This work is in collaboration with Caroline Ross, Ph.D., Toyota Professor of Materials Science and Engineering at MIT.

Embedded systems comprise processors and other components that execute specific functions within a larger system. More and more, these embedded systems learn and make inferences using neural networks made up of complex, multilayered networks of neurons and synapses. Because smart devices are constantly expected to do more with less power, their neural networks must be able to learn in real time and be energy efficient.

The researchers’ new method could make it possible for smart devices to learn in real time — on their own hardware — bypassing the energy-hungry process of sending data out to an external server for processing.

Atulasimha, known for his work in nanoscale magnet-based memory and computing devices, is proposing to experimentally study and model a device concept that uses electric voltage to control the magnetic state of a nanowire or “racetrack” to update and store multiple memory  states in the device's hardware. 

“We are trying to demonstrate that we can store and update, let’s say, five states in five different magnetic states within the hardware on the device itself,” Atulasimha said. “If we can realize such a nanoscale material system experimentally, it could be used as an enabling element to create a neural network that would be energy efficient, but would not compromise accuracy significantly.”

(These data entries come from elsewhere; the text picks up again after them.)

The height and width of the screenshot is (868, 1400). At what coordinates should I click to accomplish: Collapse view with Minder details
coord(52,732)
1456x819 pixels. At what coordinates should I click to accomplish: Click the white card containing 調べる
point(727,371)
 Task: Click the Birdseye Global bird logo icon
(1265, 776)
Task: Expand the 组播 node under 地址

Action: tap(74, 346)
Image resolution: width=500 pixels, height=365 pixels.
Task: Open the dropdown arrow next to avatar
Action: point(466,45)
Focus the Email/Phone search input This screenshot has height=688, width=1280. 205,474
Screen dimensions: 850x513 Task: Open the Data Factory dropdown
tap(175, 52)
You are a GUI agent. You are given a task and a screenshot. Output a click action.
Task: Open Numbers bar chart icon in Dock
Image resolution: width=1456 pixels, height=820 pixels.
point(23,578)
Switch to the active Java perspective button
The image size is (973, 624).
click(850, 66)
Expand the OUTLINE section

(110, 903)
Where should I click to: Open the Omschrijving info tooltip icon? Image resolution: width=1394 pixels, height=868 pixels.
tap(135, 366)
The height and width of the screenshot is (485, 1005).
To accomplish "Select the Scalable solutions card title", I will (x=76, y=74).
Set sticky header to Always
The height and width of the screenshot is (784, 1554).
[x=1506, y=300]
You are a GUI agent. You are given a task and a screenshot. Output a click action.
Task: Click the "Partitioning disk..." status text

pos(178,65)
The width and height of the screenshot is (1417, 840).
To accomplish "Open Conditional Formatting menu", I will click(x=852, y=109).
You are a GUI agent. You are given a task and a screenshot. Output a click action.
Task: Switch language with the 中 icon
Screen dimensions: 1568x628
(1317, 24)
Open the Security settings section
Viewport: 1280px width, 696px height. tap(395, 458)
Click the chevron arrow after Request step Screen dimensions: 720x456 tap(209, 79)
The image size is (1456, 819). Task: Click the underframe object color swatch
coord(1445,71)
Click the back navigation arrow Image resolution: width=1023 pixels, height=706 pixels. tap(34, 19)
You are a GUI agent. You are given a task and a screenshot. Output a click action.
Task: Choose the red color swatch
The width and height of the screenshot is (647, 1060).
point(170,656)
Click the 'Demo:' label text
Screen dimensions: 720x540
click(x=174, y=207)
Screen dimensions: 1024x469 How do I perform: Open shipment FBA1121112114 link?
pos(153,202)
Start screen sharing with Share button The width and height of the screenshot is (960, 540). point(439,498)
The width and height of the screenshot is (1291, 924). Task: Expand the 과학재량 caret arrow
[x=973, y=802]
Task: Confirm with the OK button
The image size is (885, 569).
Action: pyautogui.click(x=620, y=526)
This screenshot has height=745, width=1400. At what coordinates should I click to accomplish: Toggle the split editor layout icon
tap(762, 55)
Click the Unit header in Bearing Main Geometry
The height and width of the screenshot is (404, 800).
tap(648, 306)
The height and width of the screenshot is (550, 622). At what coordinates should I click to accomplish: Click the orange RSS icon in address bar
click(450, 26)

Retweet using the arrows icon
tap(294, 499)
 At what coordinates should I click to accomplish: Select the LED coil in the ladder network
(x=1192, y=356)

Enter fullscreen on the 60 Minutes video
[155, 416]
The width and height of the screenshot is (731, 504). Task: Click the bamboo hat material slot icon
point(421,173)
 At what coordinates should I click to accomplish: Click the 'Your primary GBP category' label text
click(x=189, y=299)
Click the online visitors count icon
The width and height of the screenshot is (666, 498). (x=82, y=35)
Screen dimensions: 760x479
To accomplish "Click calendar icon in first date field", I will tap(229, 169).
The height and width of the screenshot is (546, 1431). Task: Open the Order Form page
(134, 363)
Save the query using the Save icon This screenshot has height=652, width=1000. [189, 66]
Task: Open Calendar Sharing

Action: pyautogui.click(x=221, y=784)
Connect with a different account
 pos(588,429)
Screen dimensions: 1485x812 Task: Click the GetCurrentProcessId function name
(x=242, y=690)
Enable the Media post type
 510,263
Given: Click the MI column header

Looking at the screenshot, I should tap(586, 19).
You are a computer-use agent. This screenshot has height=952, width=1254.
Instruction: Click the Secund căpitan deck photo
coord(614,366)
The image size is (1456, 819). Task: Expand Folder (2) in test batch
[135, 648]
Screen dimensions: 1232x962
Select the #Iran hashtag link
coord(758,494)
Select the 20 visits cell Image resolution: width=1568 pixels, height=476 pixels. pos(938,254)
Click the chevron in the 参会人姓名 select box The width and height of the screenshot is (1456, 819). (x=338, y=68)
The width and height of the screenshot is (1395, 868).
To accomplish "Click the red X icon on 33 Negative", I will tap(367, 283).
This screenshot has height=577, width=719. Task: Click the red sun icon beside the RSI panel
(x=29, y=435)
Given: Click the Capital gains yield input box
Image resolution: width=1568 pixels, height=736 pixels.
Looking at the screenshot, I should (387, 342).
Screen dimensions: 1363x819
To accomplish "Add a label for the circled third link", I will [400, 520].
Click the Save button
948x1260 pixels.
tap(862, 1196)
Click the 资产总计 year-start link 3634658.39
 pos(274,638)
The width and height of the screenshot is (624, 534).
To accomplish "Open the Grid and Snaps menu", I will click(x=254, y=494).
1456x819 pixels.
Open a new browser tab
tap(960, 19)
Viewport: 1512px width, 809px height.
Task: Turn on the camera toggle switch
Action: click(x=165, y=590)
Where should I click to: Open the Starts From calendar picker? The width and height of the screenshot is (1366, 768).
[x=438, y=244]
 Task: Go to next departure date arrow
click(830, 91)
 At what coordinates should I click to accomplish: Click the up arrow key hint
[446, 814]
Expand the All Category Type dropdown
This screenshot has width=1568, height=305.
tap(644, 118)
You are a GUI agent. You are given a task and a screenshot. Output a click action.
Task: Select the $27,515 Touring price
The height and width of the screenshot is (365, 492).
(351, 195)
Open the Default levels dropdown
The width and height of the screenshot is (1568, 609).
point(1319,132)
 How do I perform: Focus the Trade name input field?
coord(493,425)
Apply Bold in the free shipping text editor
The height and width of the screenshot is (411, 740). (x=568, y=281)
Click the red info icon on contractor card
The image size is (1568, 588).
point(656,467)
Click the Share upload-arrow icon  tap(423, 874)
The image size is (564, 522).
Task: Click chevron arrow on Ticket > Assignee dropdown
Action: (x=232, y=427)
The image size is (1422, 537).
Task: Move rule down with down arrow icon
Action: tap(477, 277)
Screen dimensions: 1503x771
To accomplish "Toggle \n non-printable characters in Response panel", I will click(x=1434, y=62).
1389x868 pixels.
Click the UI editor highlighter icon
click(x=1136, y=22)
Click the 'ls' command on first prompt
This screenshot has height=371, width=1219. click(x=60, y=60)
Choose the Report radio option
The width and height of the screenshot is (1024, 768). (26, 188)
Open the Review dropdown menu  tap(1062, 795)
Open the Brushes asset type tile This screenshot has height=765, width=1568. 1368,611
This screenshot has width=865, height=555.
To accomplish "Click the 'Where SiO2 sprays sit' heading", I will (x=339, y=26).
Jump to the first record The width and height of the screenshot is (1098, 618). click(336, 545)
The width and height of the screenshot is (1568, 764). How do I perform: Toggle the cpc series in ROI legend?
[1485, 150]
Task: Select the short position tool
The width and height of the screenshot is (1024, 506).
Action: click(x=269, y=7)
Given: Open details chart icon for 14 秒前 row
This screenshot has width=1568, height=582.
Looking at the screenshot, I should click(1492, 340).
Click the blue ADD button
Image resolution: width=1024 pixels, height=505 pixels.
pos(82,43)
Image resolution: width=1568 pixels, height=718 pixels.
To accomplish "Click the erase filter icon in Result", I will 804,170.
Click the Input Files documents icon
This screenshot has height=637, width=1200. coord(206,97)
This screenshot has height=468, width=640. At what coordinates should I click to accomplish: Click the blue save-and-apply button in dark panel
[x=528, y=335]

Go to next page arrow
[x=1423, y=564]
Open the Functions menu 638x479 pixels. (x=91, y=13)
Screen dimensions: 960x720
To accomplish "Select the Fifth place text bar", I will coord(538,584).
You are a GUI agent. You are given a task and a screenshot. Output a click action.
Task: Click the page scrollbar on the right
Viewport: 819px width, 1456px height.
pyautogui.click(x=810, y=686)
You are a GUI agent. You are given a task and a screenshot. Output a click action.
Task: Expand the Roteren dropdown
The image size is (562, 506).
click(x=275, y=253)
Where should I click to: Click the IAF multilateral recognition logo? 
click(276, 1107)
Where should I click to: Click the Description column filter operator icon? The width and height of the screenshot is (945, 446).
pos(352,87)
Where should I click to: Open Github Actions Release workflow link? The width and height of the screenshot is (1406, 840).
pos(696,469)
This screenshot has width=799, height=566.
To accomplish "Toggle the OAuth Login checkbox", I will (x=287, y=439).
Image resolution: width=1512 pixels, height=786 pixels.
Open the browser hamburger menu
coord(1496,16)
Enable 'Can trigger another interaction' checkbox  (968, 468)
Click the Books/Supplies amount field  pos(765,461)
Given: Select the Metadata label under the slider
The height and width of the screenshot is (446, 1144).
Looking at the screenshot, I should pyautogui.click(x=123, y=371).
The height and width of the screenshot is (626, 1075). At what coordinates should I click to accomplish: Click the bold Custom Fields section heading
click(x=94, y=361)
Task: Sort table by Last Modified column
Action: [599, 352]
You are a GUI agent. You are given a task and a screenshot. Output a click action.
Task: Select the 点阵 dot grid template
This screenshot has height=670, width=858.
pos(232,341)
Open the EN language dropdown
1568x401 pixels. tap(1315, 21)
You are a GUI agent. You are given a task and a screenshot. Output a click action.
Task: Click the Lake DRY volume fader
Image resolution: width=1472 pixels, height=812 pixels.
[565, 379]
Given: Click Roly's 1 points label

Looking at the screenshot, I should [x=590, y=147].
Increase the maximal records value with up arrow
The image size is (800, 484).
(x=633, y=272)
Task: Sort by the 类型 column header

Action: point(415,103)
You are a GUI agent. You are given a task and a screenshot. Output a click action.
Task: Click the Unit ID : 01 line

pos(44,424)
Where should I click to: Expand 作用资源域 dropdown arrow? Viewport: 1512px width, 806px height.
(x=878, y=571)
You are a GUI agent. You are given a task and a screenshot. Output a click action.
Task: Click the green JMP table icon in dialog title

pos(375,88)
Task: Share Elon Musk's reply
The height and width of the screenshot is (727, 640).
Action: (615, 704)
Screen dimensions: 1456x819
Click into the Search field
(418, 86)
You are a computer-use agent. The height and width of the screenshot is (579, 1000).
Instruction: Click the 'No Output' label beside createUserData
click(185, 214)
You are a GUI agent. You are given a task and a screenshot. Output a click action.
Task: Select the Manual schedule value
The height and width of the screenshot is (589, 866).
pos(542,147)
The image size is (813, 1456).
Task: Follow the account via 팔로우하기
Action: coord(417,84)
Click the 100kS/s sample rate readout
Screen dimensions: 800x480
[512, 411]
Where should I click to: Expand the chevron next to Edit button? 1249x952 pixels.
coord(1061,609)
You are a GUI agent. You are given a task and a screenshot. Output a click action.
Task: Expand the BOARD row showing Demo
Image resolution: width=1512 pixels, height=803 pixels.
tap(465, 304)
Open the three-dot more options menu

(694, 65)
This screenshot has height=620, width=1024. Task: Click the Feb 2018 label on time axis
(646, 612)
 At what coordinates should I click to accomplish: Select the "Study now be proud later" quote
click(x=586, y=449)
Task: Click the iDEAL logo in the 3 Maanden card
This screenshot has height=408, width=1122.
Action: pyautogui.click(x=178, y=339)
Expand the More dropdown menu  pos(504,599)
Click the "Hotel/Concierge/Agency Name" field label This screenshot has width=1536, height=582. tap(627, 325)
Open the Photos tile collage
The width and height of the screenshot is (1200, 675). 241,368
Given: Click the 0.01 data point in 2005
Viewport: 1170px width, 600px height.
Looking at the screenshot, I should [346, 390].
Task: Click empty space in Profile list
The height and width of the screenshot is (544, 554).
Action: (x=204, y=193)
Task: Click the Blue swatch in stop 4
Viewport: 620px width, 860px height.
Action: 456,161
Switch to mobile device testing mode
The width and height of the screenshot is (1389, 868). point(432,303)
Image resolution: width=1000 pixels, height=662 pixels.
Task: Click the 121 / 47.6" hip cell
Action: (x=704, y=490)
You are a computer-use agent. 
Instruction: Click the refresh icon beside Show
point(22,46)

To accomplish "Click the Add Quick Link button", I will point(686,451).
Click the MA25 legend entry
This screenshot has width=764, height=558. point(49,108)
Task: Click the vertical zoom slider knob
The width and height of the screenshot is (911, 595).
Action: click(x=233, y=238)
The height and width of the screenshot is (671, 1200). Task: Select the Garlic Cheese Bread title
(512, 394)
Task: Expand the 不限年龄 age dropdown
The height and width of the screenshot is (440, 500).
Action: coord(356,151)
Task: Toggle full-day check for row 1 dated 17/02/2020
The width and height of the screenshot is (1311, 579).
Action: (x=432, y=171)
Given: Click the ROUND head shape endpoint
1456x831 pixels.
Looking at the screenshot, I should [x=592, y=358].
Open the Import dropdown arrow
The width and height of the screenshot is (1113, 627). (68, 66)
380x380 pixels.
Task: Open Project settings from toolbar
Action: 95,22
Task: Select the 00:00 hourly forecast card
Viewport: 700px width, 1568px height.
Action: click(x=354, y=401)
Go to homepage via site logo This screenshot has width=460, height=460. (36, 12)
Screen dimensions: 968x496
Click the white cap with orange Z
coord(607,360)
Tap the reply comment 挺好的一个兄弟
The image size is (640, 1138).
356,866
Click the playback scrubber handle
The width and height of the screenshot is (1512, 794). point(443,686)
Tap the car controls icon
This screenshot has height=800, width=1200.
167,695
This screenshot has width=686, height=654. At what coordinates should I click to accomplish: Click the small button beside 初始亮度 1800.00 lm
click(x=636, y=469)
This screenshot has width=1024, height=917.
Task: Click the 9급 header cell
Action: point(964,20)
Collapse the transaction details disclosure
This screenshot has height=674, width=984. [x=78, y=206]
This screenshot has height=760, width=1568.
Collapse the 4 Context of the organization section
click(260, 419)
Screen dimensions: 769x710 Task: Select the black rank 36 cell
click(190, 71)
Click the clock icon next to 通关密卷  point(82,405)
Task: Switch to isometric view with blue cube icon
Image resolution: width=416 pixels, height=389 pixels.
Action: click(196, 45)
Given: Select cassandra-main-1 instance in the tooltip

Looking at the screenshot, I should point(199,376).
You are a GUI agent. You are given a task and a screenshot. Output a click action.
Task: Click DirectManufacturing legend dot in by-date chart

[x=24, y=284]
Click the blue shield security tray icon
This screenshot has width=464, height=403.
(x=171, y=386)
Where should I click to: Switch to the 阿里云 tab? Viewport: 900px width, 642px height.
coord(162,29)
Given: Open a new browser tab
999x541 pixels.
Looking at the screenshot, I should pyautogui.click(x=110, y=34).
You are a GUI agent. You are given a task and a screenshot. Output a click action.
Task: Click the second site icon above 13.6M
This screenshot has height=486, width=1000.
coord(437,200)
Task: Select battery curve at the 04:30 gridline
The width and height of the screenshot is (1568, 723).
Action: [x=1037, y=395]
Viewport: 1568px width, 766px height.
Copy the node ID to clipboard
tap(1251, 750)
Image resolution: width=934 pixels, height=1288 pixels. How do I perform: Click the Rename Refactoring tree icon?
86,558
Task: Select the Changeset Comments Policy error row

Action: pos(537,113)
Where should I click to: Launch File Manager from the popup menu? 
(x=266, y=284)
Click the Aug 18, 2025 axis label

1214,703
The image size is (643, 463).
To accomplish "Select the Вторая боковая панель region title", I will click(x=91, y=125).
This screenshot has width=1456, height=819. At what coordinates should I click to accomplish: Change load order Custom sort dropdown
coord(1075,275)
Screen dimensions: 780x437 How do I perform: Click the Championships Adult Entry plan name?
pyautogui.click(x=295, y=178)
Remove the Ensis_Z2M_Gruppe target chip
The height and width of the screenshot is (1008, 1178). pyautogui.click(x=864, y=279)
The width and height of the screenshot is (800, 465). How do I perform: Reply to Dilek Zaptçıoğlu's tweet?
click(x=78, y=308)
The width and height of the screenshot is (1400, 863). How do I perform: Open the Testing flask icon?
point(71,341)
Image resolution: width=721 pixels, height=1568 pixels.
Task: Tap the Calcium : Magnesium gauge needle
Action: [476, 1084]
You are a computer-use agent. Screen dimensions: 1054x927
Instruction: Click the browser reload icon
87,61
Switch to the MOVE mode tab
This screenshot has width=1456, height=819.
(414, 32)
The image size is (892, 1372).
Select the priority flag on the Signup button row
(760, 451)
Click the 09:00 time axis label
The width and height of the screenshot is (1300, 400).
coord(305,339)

Ross, an expert in material growth and fabrication of nanoscale magnetic devices, is creating the system’s specialty materials and fabricating the prototype.

“This work takes advantage of recent advances in materials design. We will be using magnetic garnet oxides whose properties can be precisely tuned via their composition, allowing the devices to be scaled to ultra-small dimensions,” Ross said.

Damien Querlioz, Ph.D., a research scientist at the Centre for Nanoscience and Nanotechnology from Centre National de la Recherche (CNRS) at the Université de Paris-Saclay and an expert on neuromorphic computing devices, will be an unfunded collaborator on this project. The current research builds on ideas developed in a paper by Atulasimha’s graduate students Md Ali Azam and Dhritiman Bhattacharya in collaboration with Querlioz, Ross and Atulasimha.

“In our paper, we have already shown the possibility of controlling magnetic states in a nanowire using simulations. Experimental realization of such a system would pave the way towards practical implementation,” Bhattacharya said.

Daniel Gopman, Ph.D., a physicist at the Materials Science and Engineering Division of the National Institute of Standards and Technology (NIST) in Gaithersburg, Maryland will serve as another unfunded external collaborator. His unique facilities for the development and characterization of novel magnetic devices have supported doctoral studies of two recent VCU graduates and plans are underway for the VCU students to gain valuable experience by carrying out a portion of the experimental characterization for this project under Gopman’s supervision at NIST.